Records contained in a dataset
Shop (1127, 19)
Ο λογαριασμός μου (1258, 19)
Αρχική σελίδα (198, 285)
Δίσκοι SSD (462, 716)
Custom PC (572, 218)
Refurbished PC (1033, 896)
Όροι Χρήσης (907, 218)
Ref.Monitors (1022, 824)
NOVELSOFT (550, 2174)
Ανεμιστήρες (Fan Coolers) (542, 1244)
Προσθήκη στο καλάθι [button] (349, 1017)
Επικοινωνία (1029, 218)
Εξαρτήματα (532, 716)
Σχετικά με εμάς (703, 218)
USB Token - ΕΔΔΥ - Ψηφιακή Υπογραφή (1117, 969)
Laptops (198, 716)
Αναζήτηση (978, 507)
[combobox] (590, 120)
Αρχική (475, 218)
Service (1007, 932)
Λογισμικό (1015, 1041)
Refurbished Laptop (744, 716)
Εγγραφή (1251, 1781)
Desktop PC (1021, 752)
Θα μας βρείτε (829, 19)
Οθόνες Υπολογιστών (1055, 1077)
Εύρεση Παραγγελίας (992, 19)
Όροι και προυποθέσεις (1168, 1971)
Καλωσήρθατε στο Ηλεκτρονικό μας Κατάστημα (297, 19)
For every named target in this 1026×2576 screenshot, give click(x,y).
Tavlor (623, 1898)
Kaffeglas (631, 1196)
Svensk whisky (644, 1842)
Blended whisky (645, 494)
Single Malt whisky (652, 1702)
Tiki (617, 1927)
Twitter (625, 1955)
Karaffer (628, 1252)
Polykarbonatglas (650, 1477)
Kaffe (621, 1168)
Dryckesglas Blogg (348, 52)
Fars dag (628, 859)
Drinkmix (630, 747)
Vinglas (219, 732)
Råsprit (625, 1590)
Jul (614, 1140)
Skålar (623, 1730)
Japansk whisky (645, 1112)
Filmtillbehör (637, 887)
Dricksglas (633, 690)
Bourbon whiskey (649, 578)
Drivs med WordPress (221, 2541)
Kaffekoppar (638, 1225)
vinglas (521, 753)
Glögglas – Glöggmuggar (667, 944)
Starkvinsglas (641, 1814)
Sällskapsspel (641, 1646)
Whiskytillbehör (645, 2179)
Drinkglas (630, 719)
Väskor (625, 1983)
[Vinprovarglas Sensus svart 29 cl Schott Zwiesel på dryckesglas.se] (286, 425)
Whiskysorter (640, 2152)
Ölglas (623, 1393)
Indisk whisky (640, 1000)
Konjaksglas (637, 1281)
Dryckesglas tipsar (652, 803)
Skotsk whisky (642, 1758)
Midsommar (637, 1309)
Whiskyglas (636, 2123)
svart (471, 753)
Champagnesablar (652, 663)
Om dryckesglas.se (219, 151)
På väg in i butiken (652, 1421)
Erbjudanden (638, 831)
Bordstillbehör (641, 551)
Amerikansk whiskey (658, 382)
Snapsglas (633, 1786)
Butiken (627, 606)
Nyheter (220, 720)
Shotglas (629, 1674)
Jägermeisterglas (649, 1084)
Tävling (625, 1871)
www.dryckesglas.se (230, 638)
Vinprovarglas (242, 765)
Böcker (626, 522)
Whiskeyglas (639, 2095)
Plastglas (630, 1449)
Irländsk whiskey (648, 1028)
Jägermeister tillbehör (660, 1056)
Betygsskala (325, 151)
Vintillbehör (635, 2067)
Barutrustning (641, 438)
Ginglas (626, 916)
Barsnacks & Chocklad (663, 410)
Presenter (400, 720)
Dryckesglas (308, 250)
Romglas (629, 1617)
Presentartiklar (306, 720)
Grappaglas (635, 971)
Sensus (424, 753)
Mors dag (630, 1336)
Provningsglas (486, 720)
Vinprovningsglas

EXERCISE OBJECTIVE
Report the number of lines in the entries above that include the word "svart" and add nothing to it.

RESPONSE AREA
2